Probablement moins plébiscité qu’un Groove Family Cyco / Snapped Lika Mutha ayant fait grand bruit lors de sa sortie trois ans plus tard, The Plague That Makes Your Booty Move... It's The Infectious Grooves n’en reste pas moins un incontournable de la discographie des Californiens. Un disque bourré d’énergie et d’ondes positives qui donne le sourire dès les premiers instants et sur lequel on prend évidemment beaucoup de plaisir à revenir. Certes, il y a un côté résolument foutraque et chargé dans cette formule qui fait se télescoper avec brio tout un tas de genres et de sonorités dans une fusion aussi complexe que fluide. Pour autant, il me paraît difficile de ne pas tomber sous le charme de ces clowns talentueux qui ne se prennent pas une seule seconde au sérieux et qui pourtant accouchent ici de compositions aussi redoutables que funky.

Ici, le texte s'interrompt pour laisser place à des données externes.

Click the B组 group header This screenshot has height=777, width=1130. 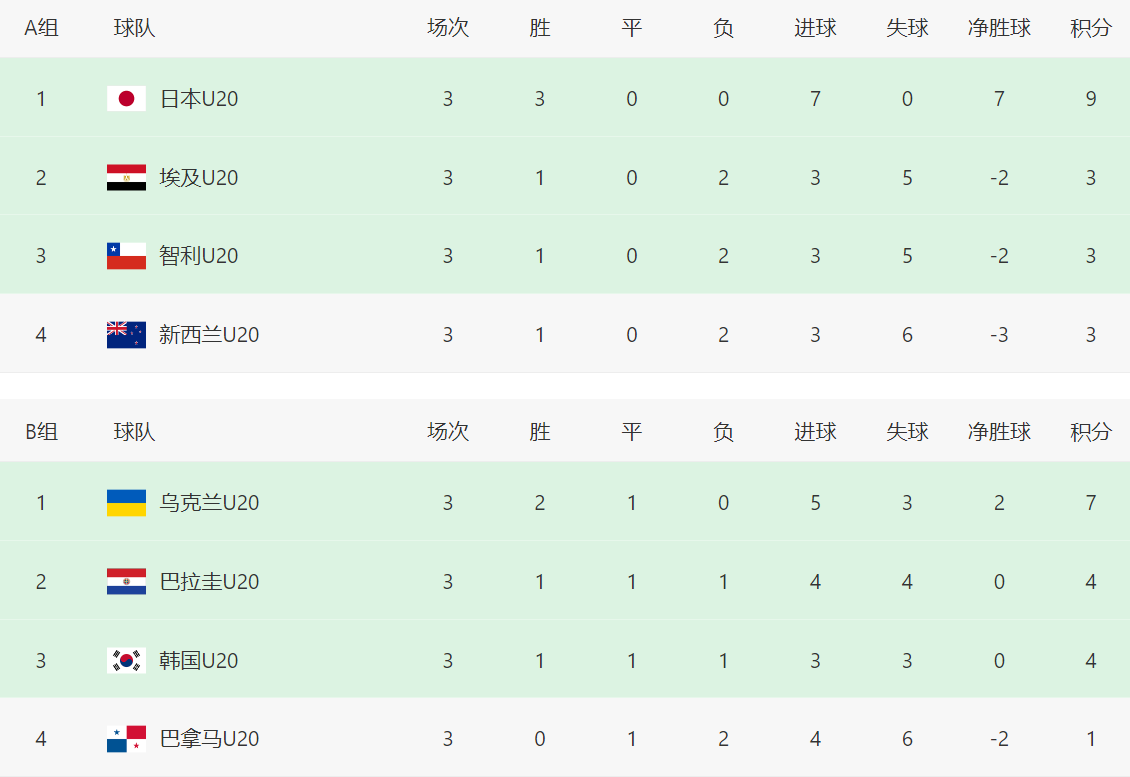click(41, 432)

Bref avec les beaux jours qui arrivent (si si), voilà l’occasion idéale de ressortir ce genre d’album et de se laisser aller à un brin de nostalgie. Et pour ceux d’entre vous qui n’ont pas peur du terme "fusion" et qui n’auraient jamais posé leurs oreilles sur cet album, rendez-vous service et jetez-vous de bon coeur dans cet album fun, efficace et particulièrement rafraichissant.